Jean-Auguste-Dominique Ingres’s “Roger Freeing Angelica” is one of the most well-known paintings in art history, and this sketch of it completely awed me because of the intricate filigree patterning. So many unexpected twists and turns, even in the most expected places, as this Robert Rauschenberg transfer drawing from 1965, which combines discovered pictures with scribbling to spectacular, brilliant effect.
There are a lot of unexpected pairings here, and the fact that several of the works are hung with their frames touching only adds to the shock value. Contrast Ingres’s “Portrait of Alexis René Le Go” (1918) with Tom of Finland’s unnamed homoerotic representation of two cruising sailors and their pickup truck (1980), both of which feature fine rendering and detail.
The “Ways of Seeing” episode featuring Shear set a high bar. With her “Take Two” exhibition in November, sculptor Arlene Shechet chose an appealing installation. She hung the pictures at varying heights and added benches of her own design, the edges of which were alternately rounded and right-angled, as if to comment on the nature of line.
Shechet made sure that her pieces were cohesive with one another by choosing works that were similar in style or dealt with similar themes. Riskily, but ultimately proving Berger’s point, she included several of the same drawings in her presentation as had been included in Shear’s.
By placing a minimalist painting by Blinky Palermo and a dreamy night sky by Vija Celmins on either side of a 1964 graphite drawing by Lee Lozano depicting a huge screw poised to penetrate a screw eye, Shear diffused the sexual tensions presented by Lozano’s work.
Shechet accentuated the warmth by inserting the Lozano between a drawing of magnetic fields by Robert Morris and a drawing of partnering bizarre creatures by Salvador Dal.
Shechet also provided a comparison between a Frank Stella sketch for an early stripe painting and a Kazimir Malevich suprematist composition, whose floating geometric shards may be fallout from an explosion, to illustrate the disparity between the two artists’ approaches to colour and composition (perhaps of the Whitney).

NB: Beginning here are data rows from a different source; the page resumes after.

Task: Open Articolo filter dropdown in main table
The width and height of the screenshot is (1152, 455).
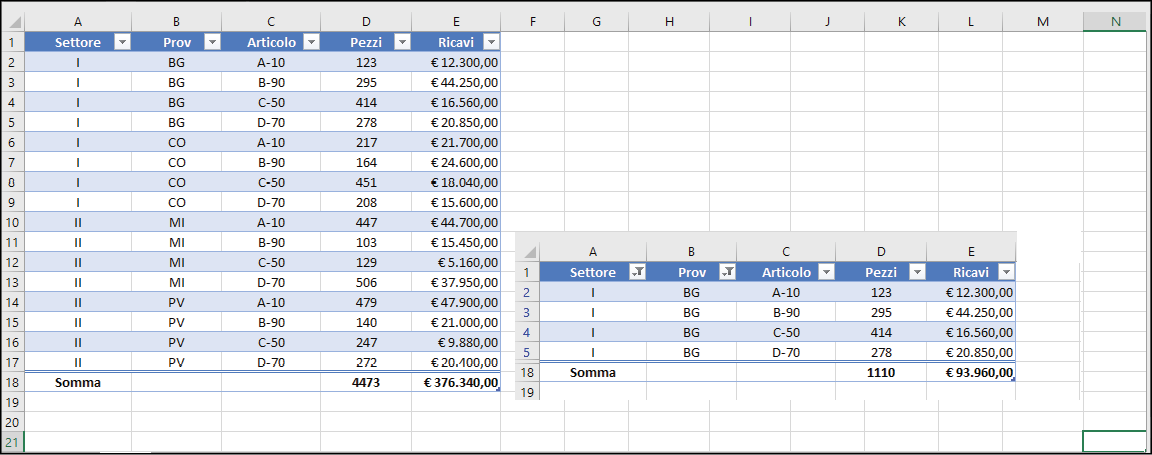Action: point(311,43)
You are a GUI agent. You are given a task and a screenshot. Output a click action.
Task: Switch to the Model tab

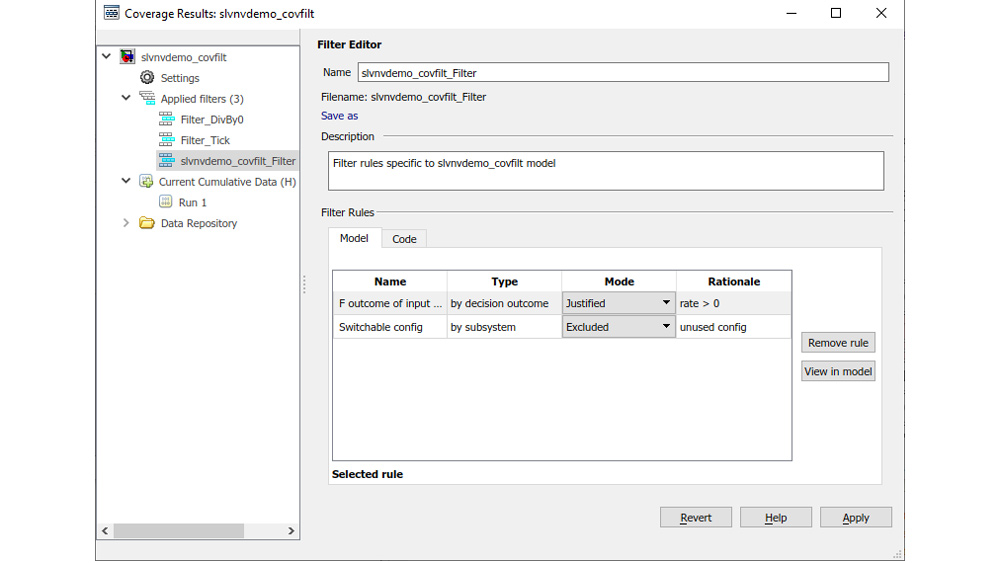click(354, 238)
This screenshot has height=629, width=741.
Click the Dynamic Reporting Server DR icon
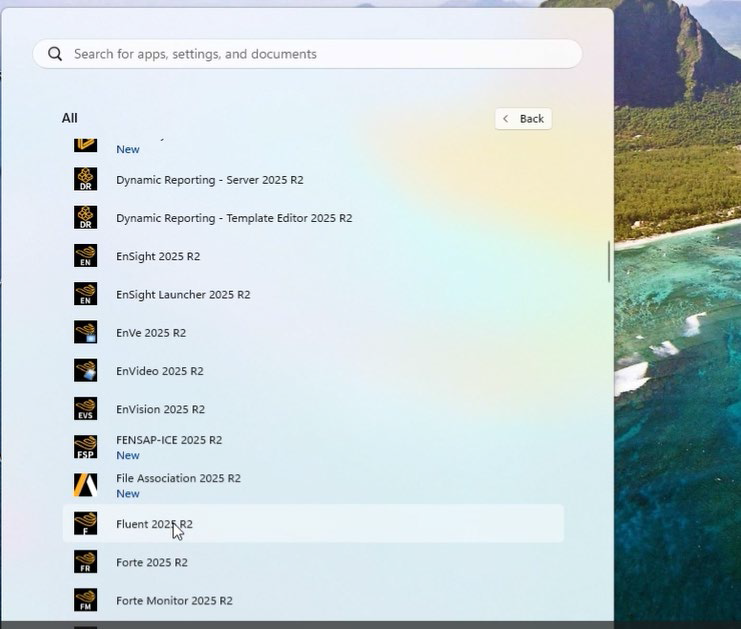[x=86, y=180]
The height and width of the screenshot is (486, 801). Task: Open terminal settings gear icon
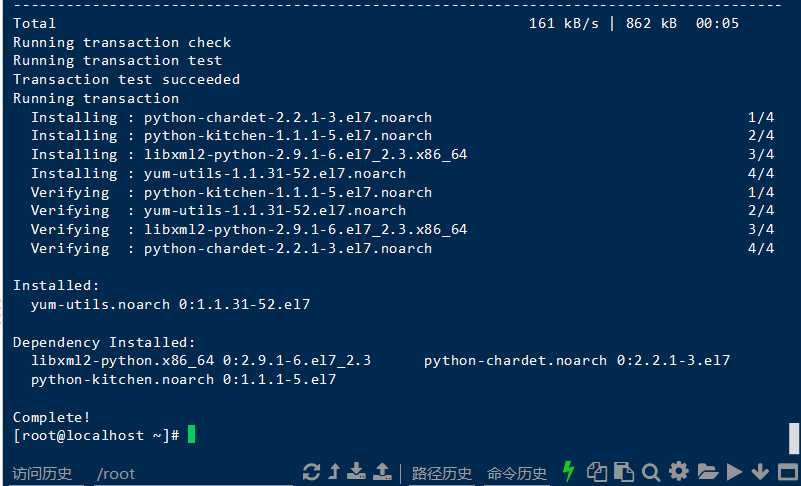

Using the works of Arshile Gorky and Julie Mehretu, Earnest emphasises Whitney’s explosiveness in “Take Three.” Both artists are known for their use of line and the implied motion in their paintings.
In contrast to its more effervescent predecessors, Earnest’s display in the huge front gallery is a model of moderation. It’s quite a sight to see such a long wall covered in black and white drawings that are all centred at eye level and evenly spaced.
This orderliness stands in sharp contrast to the images, which are dominated by the gentleness of beautiful bodies and faces, and it also encourages you to focus more on the individual drawings than on the connections between them.
Nonetheless, there are startling contrasts, such as a late Willem de Kooning image that is beautiful in its delicate fluttering or a ballpoint pen sketch by Jeff Koons for an early vacuum cleaner work that is impatient and terse. The beautiful Annunciation by the lesser-known pre-Raphaelite artist Simeon Solomon hangs next to a Tom of Finland artwork of two lustful Adonises.
The vast gallery’s wall colour shifts from dark to pale grey (twice), mirroring shifts in the drawings themselves, which Earnest discusses in an essay that will appear in the catalog’s second volume.
I don’t understand this just now, but maybe someday I will. I also want to take pleasure in the rear gallery, where yellow and lavender walls host vibrant pieces by Henri Michaux, Anne Ryan, Gladys Nilsson, and Stanley Whitney.
This huge project has been a wonderful journey through the acts of drawing, gazing, and curating. If The Drawing Center could do this every few years, spreading the medium before us with such ingenuity and generosity, that would be fantastic.